From owner-imap@chumbly.math.missouri.edu Wed Dec 3 19:15:07 2003
Date: Mon, 24 Nov 2003 21:41:49 -0600 (CST)
From: “Tim Murphy” <info@cinox.demon.co.uk>
Subject: FW: Politics, pipelines converge in Georgia
Article: 168950
To: undisclosed-recipients: ;
http://www.globeandmail.com/servlet/ArticleNews/TPStory/LAC/20031124/UANAL24/International/Idx
Tbilisi—It looked like a popular, bloodless revolution on the streets. Behind the scenes, it smells more like another victory for the United States over Russia in the post-Cold War international chess game.
Once, the game was played out on a truly global scale, in places such as Angola and Afghanistan, and was cloaked as a fight between capitalism and communism. These days, as Russian power and influence have shrunk, so has the playing field. The fight for influence goes on, but the battlefields have edged much closer to Moscow—former colonies such as Kyrgyzstan and Uzbekistan in Central Asia, and Azerbaijan and Georgia in the Caucasus.
Eduard Shevardnadze used to be one of the chess masters. Yesterday, he was knocked aside like just another pawn.
The roots of Mr. Shevardnadze's downfall go much further back than Georgia's disputed parliamentary election, held on Nov. 2, which even his chief-of-staff has now acknowledged were rigged. They lie to the east, in the oil under the Caspian Sea, one of the world's few great remaining, relatively unexploited, sources of oil.
Since the collapse of the Soviet Union, Moscow and Washington have been jockeying to control the route that will eventually take these enormous resources more rapidly to market in the West. Georgia and neighbouring Azerbaijan, which borders the Caspian, quickly came to be seen not just as newly independent countries, but as part of an “energy corridor.”
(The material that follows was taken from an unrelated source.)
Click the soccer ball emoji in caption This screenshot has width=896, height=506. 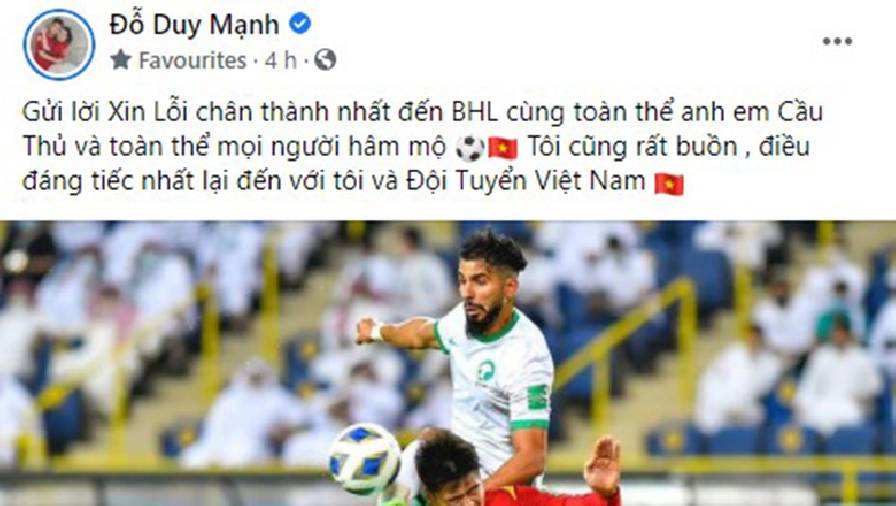(470, 148)
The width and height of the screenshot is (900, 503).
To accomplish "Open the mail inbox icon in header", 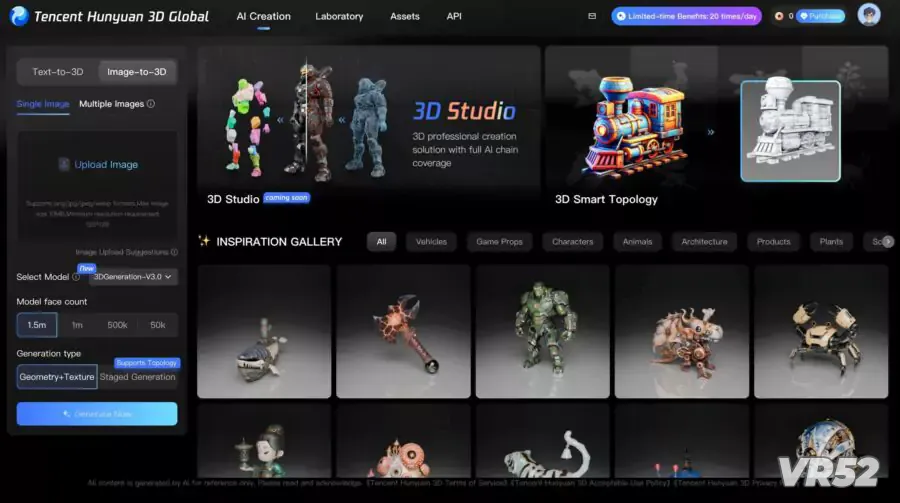I will [x=592, y=16].
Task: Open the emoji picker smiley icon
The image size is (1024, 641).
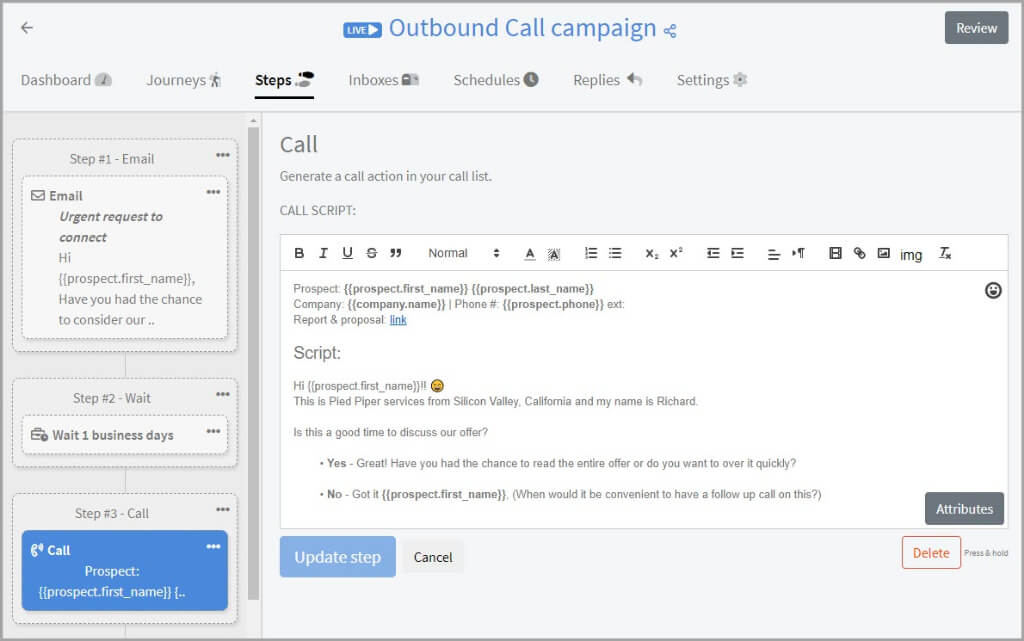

The old, Soviet-era pipeline runs from the Azerbaijani capital Baku north into Russian territory, then west to the Black Sea port of Novorossisk, in the process running through the troubled separatist region of Chechnya. Anxious to build a more secure route, Western investors built a second line in 1998 from Baku to the Georgian port city of Supsa. Plans were laid for an even larger pipeline that would run through Georgia to Turkey and the Mediterranean.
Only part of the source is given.